La stratégie de prévention communautaire
Au-delà de l’aspect logistique, les partenaires privilégient l’information communautaire. Des relais bénévoles, formés par l’UNICEF, animeront des causeries dans les marchés, églises et écoles pour rappeler les gestes barrières : lavage des mains, consommation d’eau bouillie et consultation précoce.
« Une épidémie de choléra se gagne d’abord dans l’esprit des familles », souligne la sociologue Clémence Okouélé, membre de la plateforme nationale WASH. D’après elle, la pédagogie doit s’adapter aux réalités culturelles, en illustrant par exemple le lien direct entre hygiène domestique et protection des enfants.
Les brochures imprimées en lingala, kituba et téké insistent sur la notion de responsabilité collective. Chaque citoyen est invité à signaler rapidement les cas suspects aux équipes mobiles afin de bénéficier d’une prise en charge orale gratuite à la doxycycline, disponible dans les centres intégrés.
Une collaboration institutionnelle renforcée
La livraison d’août concrétise un partenariat déjà ancien entre le Congo et les Nations Unies dans le domaine de la santé publique. Le ministre Jean-Rosaire Ibara rappelle que la stratégie nationale 2022-2026 place la prévention des maladies diarrhéiques au rang de priorité structurante.
Aux côtés de l’OMS et du PNUD, l’UNESCO s’implique en soutenant la diffusion de messages sanitaires via les radios communautaires. Le Fonds mondial apporte pour sa part des financements destinés à l’achat de réactifs de laboratoire, indispensables pour confirmer les souches Vibrio cholerae.
Le ministère de la Communication s’est joint à l’opération afin de coordonner les supports visuels diffusés dans les espaces publics. Cette synergie entre ministères et partenaires extérieurs renforce la cohérence nationale, évitant la dispersion des messages qui a parfois limité l’impact des campagnes antérieures.
Perspectives sanitaires et engagement citoyen
Les autorités misent sur une diminution significative des cas dans les quatre semaines, à condition que la population adopte durablement les nouveaux réflexes d’hygiène. Plusieurs indicateurs, dont la positivité des prélèvements d’eau, seront publiés hebdomadairement pour maintenir la transparence.
À Mossaka, première localité touchée, les agents de santé communautaires observent déjà une baisse des admissions grâce à la distribution de pastilles de chloration et à la réparation d’un forage par l’ONG Eau et Vie. Une situation encourageante, mais encore fragile selon les spécialistes.
La saison sèche, traditionnellement marquée par une baisse du niveau du fleuve Congo, reste un facteur aggravant. Le directeur général de la météorologie rappelle que l’assèchement des puits expose les familles à une concentration accrue de bactéries, d’où la nécessité de compléter l’intervention par des forages durables.

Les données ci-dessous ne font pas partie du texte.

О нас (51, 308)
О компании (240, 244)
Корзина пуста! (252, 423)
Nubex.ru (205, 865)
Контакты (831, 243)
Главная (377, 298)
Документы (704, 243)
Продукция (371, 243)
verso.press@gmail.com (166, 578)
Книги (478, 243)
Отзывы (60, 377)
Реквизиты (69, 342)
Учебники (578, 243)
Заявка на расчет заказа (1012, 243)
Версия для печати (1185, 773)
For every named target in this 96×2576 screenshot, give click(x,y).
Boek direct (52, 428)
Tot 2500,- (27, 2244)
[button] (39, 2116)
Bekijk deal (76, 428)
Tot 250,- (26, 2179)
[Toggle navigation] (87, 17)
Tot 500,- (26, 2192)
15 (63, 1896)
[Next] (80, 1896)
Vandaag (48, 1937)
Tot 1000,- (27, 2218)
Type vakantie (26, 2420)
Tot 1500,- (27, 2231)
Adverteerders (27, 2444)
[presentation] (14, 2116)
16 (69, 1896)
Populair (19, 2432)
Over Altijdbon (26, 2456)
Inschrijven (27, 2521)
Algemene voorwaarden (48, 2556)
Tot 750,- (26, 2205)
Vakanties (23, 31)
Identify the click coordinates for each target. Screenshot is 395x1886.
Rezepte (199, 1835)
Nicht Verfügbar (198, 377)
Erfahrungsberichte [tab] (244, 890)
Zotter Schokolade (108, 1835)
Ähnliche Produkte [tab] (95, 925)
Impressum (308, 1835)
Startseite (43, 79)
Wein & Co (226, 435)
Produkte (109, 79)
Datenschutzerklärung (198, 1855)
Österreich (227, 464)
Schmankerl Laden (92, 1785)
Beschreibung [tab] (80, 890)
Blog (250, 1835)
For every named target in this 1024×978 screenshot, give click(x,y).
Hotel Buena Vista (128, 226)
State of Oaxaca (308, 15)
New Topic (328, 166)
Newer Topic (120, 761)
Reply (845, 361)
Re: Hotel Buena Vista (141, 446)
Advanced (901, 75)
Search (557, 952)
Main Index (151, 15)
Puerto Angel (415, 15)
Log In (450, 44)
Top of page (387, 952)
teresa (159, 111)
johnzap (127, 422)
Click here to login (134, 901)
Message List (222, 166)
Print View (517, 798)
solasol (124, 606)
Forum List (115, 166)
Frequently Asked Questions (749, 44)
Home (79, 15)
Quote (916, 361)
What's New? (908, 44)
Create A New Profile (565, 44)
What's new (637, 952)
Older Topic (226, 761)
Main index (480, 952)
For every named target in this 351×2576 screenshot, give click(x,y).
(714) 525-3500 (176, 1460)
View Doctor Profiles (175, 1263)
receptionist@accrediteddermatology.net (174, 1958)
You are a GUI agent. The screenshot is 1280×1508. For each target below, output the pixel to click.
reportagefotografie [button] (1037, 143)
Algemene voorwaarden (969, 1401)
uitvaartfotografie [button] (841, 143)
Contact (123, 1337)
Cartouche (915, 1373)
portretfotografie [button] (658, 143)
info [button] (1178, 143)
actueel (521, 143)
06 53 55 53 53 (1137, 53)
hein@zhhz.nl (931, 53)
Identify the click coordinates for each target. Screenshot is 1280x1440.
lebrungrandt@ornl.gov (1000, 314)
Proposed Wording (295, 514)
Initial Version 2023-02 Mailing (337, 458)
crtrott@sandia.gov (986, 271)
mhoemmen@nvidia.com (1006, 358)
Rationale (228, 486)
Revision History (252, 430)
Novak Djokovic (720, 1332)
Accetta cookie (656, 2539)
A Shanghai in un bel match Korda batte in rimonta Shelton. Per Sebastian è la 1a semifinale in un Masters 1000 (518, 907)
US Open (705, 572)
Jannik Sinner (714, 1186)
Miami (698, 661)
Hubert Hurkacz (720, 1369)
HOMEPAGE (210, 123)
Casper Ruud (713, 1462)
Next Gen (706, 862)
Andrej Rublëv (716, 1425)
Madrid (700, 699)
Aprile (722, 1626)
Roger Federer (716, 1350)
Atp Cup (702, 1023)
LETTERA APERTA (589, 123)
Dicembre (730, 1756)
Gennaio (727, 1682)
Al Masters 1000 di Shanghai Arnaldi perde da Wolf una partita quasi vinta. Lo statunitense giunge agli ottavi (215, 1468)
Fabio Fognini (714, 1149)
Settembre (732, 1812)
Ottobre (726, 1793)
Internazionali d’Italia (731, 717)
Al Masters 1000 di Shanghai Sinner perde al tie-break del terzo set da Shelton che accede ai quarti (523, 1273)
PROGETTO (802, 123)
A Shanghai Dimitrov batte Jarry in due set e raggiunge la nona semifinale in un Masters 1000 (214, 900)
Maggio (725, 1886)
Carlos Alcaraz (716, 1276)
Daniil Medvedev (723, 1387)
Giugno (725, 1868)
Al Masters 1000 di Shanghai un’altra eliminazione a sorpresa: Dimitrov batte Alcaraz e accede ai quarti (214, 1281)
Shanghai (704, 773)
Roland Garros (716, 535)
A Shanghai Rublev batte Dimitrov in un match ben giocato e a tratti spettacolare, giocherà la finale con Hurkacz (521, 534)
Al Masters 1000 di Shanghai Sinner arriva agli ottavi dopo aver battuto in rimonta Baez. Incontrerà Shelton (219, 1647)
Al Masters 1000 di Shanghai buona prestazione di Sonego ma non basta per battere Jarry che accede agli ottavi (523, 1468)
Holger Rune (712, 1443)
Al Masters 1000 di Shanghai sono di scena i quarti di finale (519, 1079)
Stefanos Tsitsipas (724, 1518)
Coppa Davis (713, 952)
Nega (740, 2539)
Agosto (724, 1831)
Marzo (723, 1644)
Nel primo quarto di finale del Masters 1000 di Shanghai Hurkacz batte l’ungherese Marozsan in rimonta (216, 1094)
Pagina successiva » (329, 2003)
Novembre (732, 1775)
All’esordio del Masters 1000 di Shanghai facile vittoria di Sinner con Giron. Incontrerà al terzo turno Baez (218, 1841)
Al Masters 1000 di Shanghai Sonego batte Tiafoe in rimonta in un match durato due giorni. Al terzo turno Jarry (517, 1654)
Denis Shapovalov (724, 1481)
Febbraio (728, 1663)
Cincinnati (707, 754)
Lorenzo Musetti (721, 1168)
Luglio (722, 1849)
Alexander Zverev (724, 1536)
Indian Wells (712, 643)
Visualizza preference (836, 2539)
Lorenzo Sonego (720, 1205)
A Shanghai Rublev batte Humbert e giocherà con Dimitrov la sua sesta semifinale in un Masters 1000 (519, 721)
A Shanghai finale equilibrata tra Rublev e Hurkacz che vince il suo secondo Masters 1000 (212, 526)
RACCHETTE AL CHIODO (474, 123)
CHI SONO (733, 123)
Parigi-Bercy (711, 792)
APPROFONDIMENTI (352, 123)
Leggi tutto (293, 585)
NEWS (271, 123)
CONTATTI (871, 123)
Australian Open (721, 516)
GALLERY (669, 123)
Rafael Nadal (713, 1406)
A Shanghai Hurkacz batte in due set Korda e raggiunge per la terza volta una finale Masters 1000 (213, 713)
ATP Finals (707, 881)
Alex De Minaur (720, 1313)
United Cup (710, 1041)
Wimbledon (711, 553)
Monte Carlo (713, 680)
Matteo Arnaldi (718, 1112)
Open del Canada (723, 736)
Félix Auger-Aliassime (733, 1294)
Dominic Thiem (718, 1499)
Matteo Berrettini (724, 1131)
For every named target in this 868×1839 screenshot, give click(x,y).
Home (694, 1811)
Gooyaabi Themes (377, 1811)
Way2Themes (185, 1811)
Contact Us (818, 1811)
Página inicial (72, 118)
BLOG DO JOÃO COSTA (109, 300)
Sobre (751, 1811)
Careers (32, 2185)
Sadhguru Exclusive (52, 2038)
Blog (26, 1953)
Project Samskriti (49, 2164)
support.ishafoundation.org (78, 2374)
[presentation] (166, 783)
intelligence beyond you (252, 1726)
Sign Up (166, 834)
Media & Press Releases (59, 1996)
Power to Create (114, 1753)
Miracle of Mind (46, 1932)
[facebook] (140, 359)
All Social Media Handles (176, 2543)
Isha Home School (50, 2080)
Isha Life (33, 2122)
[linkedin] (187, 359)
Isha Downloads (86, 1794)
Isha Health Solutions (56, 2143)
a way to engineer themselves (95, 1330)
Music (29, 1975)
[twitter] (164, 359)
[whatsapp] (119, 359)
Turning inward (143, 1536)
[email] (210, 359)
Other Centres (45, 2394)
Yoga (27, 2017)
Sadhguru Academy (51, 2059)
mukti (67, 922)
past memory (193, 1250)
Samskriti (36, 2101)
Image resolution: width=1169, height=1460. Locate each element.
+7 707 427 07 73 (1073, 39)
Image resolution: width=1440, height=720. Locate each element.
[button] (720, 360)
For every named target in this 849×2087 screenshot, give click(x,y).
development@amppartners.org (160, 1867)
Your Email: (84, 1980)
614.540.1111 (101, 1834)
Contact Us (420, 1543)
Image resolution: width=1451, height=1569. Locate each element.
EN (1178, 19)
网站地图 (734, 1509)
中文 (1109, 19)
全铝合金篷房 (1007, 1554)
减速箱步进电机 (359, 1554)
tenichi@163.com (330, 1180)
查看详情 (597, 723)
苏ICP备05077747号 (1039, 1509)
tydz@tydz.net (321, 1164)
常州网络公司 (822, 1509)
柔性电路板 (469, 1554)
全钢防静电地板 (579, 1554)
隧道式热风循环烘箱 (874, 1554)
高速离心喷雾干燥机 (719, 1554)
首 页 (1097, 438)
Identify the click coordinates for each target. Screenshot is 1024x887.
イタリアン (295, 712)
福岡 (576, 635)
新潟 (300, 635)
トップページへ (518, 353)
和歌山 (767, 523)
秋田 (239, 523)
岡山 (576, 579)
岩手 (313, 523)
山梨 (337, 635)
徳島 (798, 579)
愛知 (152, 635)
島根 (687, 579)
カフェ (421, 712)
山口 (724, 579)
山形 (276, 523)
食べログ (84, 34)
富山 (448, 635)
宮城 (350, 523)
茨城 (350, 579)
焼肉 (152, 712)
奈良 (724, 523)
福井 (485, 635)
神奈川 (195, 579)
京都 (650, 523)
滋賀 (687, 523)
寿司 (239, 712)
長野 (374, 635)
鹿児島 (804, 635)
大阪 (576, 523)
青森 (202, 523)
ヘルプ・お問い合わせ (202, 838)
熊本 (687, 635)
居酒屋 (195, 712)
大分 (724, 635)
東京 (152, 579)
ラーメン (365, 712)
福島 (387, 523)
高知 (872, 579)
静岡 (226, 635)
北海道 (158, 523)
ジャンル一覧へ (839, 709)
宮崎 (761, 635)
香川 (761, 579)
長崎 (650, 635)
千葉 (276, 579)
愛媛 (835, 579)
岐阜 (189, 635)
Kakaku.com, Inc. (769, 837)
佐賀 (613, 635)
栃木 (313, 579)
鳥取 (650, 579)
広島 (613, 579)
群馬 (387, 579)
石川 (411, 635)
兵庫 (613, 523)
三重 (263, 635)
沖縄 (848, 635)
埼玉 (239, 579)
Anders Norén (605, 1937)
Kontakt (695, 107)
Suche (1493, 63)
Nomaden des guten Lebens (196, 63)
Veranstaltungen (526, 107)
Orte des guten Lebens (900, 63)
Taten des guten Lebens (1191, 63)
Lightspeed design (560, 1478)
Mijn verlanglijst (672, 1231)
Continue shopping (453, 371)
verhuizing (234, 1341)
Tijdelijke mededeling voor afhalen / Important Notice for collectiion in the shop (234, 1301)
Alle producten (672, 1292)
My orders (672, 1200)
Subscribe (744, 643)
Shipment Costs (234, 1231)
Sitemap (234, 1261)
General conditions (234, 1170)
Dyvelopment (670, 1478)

Sur le plan économique, le coût des opérations de riposte est estimé à 2,4 millions de dollars, financés pour moitié par le budget national. Les économistes soulignent que cet investissement reste inférieur aux pertes potentielles liées à l’arrêt d’activités commerciales en cas d’épidémie prolongée.
À l’Université Marien-Ngouabi, des étudiants en médecine mènent des enquêtes de terrain pour documenter les comportements domestiques. Leurs conclusions, attendues en septembre, serviront à ajuster la stratégie pédagogique et à préparer un guide de référence pour les futures flambées diarrhéiques.
« La lutte contre le choléra n’est pas seulement l’affaire des autorités ; c’est un devoir citoyen », insiste le Dr Thérèse Mavoungou, infectiologue à l’hôpital central. En conjuguant rigueur scientifique, solidarité internationale et implication communautaire, le Congo entend construire un bouclier sanitaire durable.